Saved entries
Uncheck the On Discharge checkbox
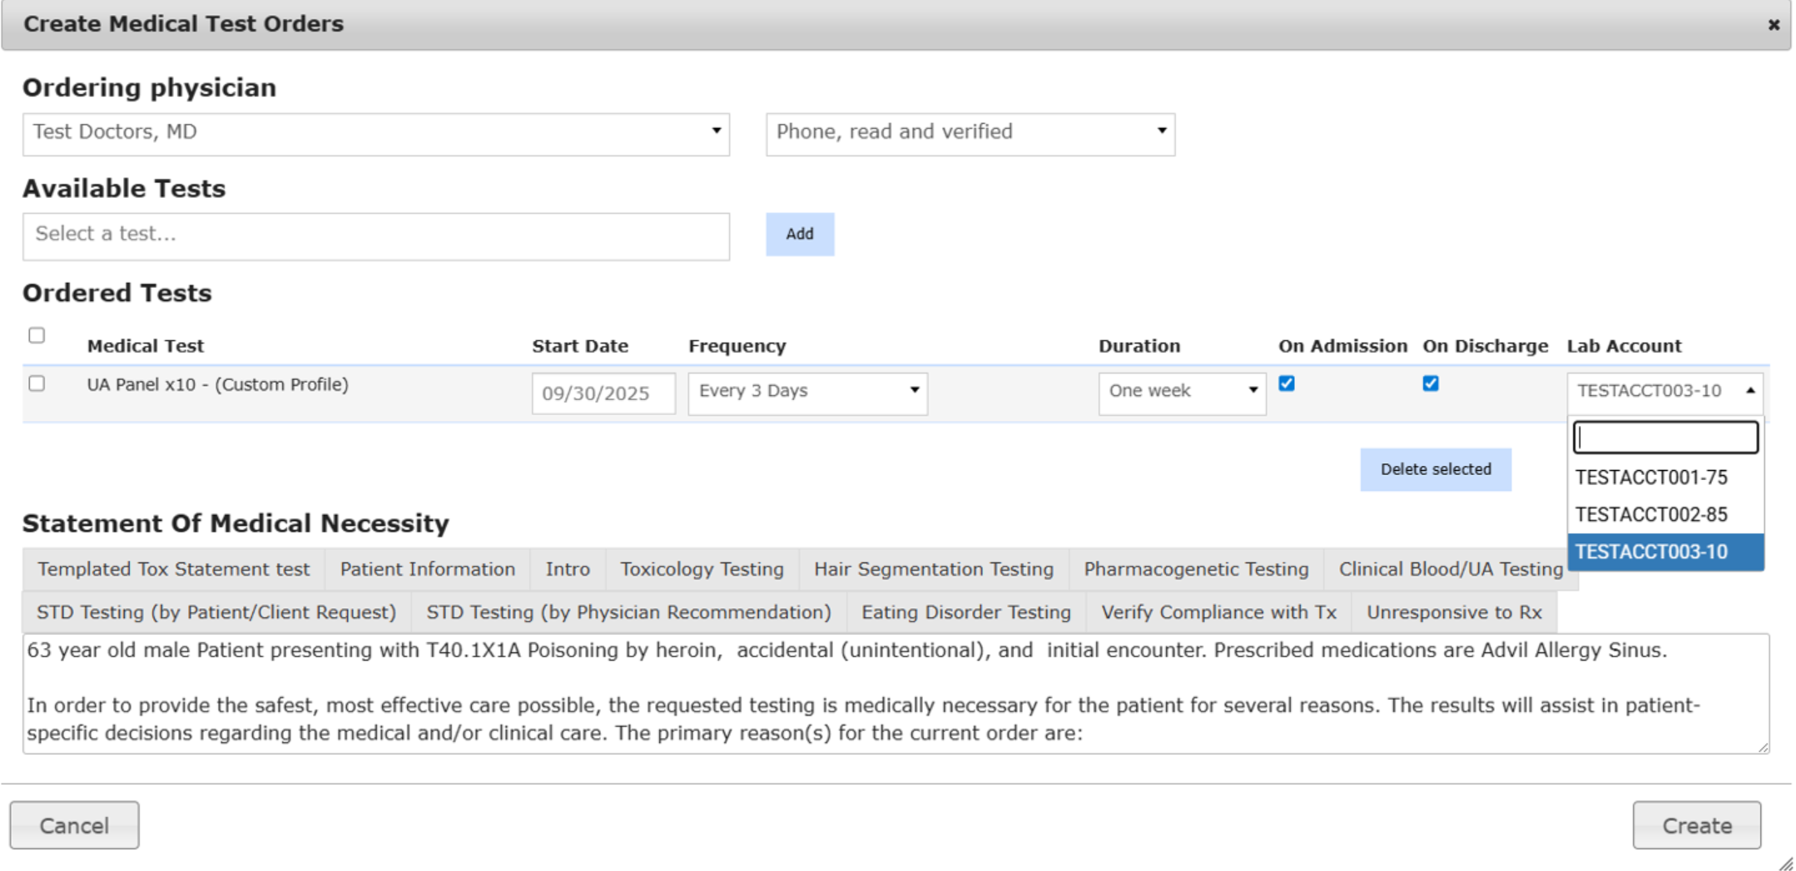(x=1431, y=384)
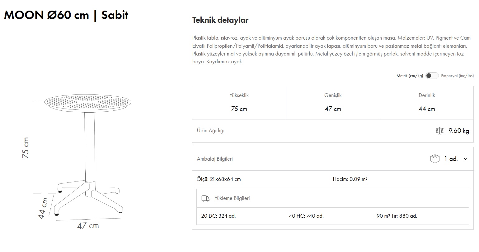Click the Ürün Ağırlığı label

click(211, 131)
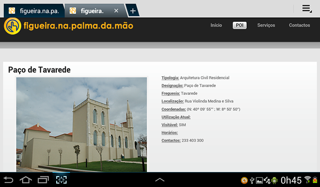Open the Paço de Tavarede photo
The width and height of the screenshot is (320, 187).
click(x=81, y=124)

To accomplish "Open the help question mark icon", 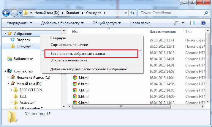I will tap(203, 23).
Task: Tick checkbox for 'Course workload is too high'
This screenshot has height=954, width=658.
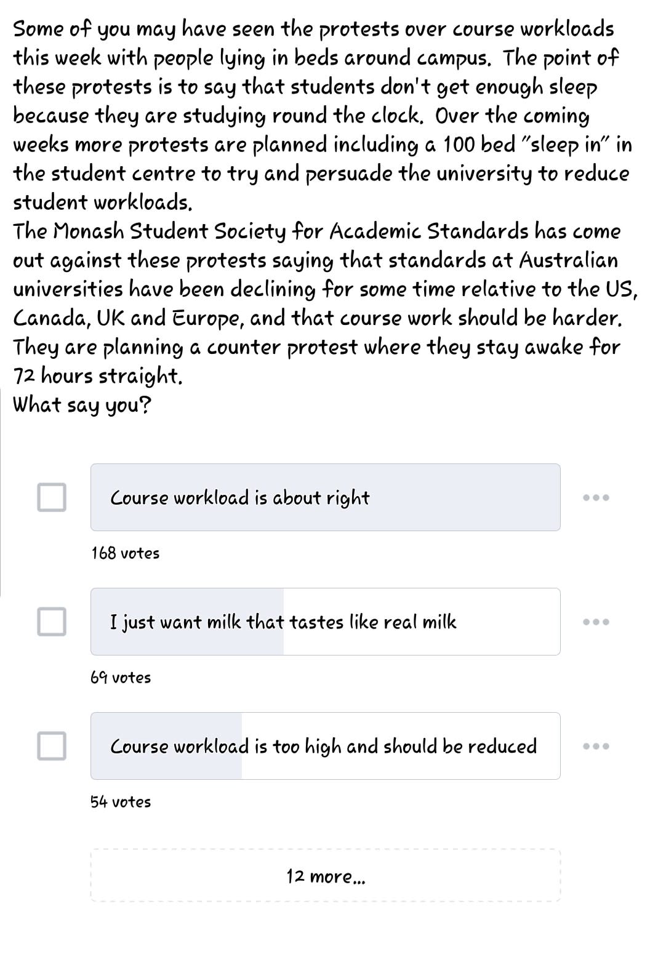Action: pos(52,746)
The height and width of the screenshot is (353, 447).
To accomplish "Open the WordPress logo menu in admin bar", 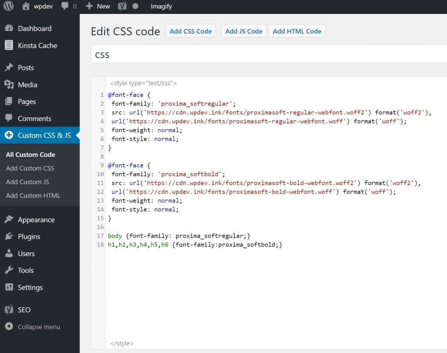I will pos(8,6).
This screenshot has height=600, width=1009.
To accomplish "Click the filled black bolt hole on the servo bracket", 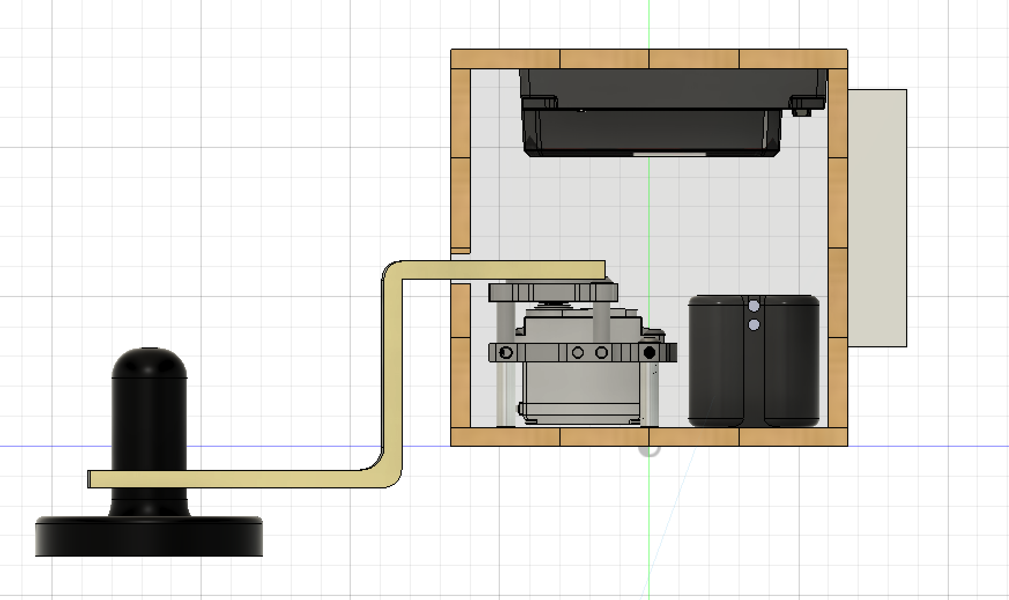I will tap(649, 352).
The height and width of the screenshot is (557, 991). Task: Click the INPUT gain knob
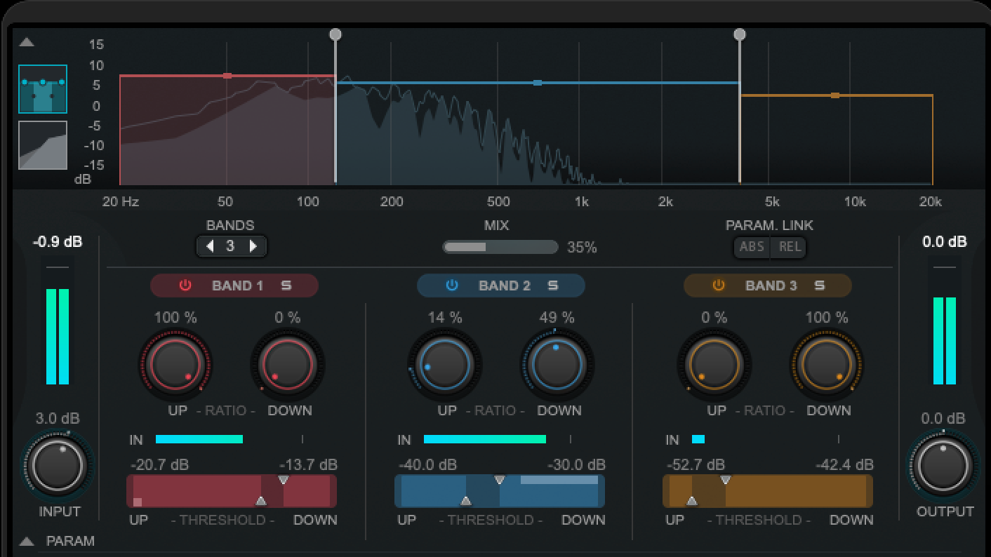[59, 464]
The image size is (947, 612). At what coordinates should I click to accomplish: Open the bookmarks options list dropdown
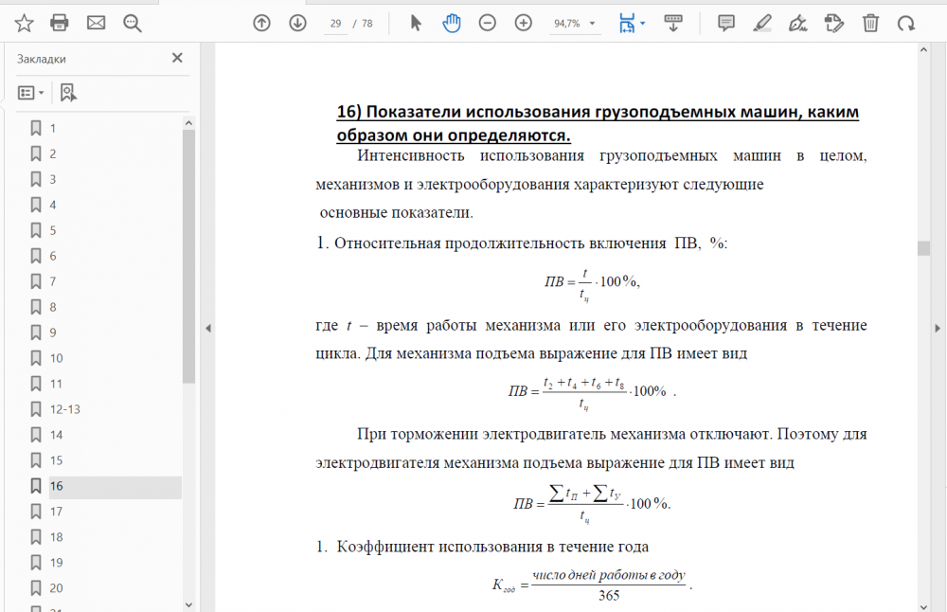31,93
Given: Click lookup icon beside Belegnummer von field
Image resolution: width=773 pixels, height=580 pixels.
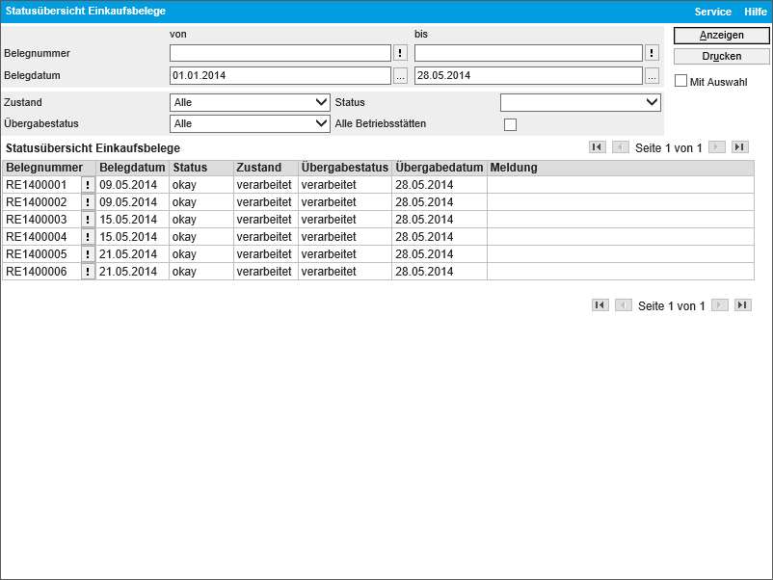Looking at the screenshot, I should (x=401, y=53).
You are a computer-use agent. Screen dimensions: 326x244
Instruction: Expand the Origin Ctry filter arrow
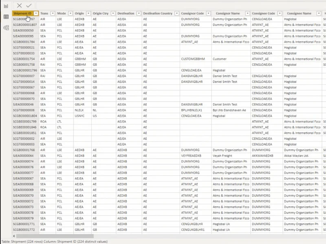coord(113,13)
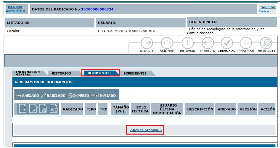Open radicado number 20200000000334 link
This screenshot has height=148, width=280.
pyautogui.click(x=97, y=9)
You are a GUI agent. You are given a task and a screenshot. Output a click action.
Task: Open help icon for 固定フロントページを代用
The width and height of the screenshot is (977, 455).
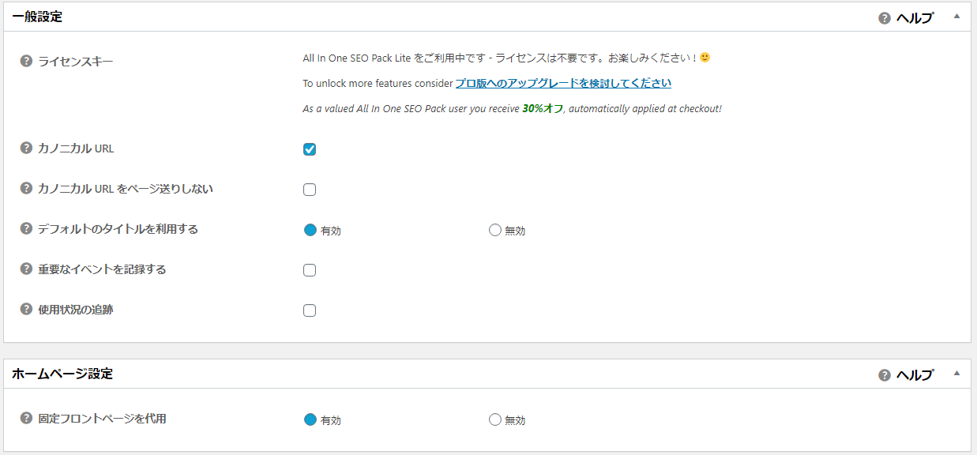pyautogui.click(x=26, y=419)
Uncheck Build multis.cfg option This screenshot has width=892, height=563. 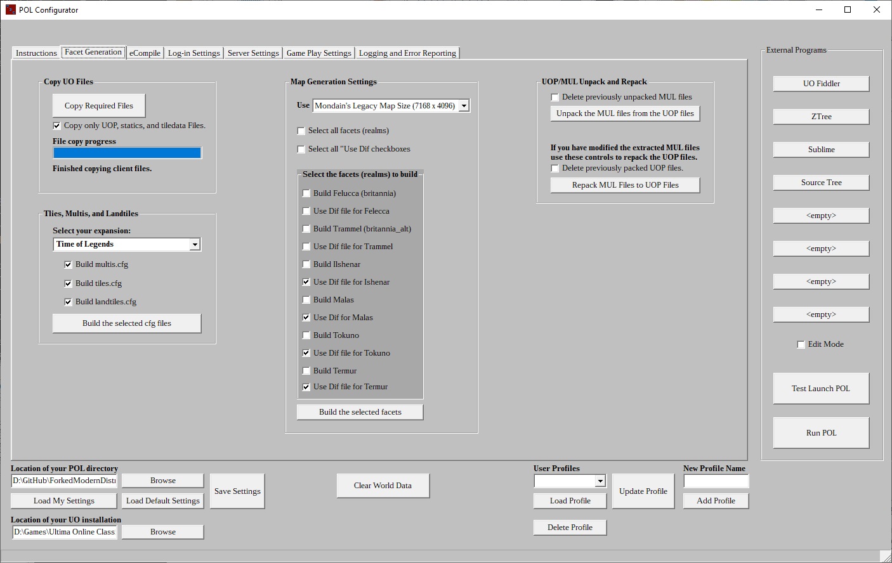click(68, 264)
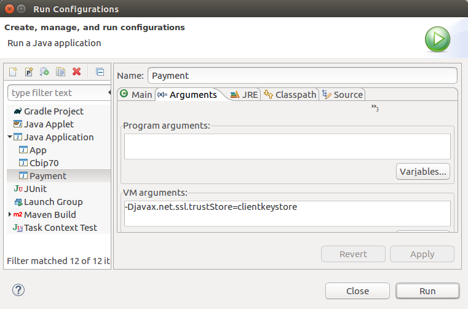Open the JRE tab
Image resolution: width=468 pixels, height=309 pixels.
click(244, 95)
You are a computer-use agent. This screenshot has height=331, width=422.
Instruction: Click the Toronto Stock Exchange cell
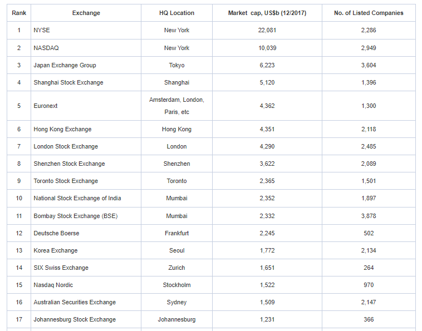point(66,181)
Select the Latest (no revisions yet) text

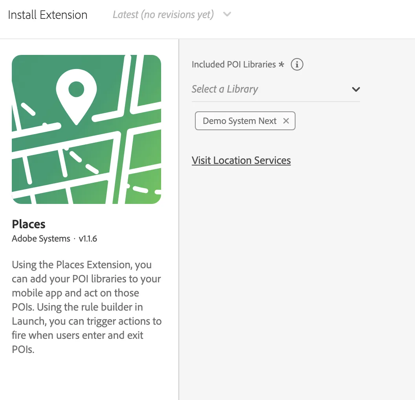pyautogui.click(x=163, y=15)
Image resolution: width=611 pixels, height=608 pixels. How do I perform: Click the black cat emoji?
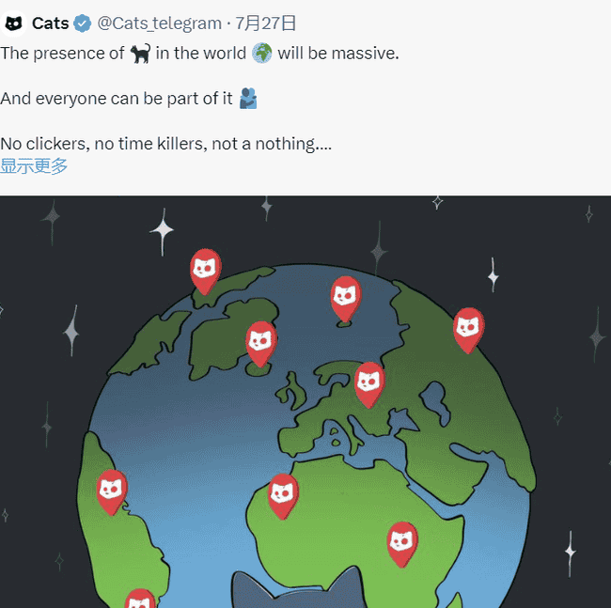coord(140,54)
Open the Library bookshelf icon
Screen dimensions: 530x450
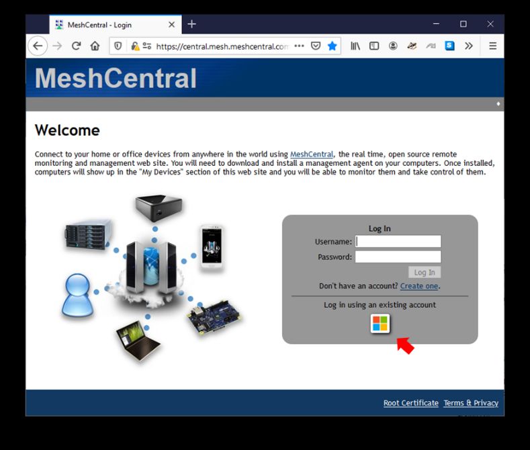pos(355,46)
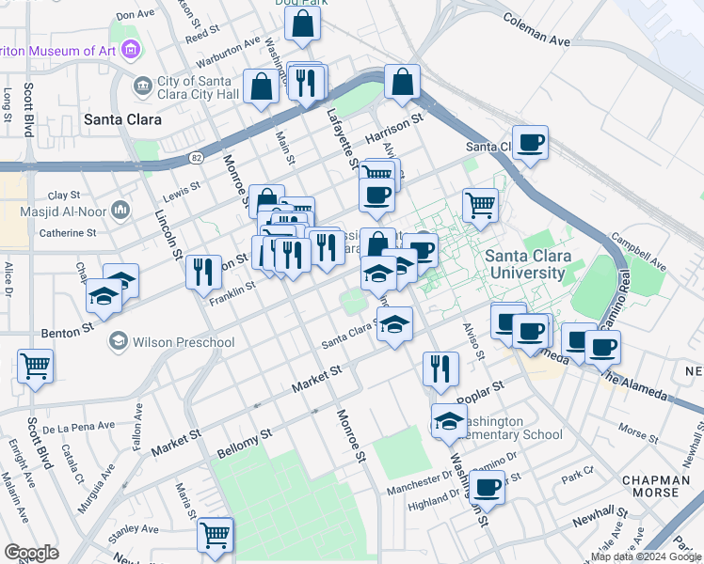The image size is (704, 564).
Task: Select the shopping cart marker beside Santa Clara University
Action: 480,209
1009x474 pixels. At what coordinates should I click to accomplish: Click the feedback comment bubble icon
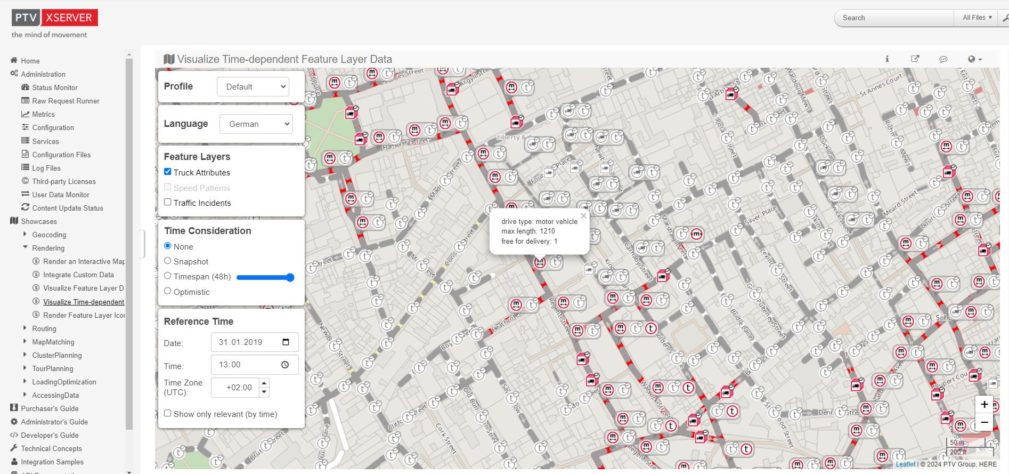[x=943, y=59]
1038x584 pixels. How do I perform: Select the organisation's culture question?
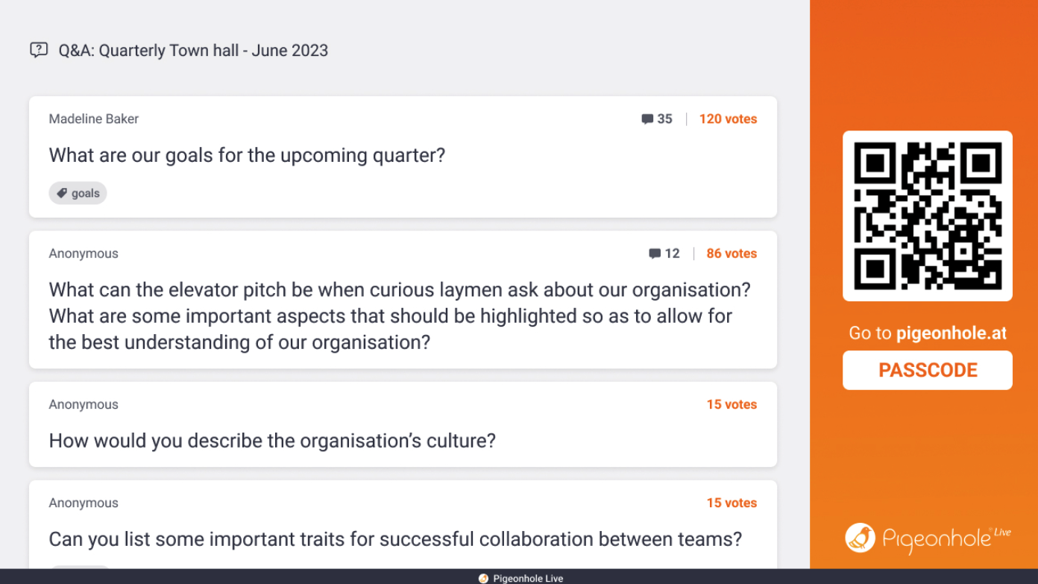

> ACTIVITY: Print from the line containing "Instruction: Expand the" through the line containing "Task: Open help icon for 固定フロントページを代用" in the data above, exactly as the lines stand, and omit every picture.

> RESULT OF THIS EXERCISE:
Instruction: Expand the Origin Ctry filter arrow
coord(113,13)
Open radicado number 20200000000334 link
This screenshot has height=148, width=280.
pyautogui.click(x=97, y=9)
You are a GUI agent. You are given a task and a screenshot. Output a click action.
Task: Open help icon for 固定フロントページを代用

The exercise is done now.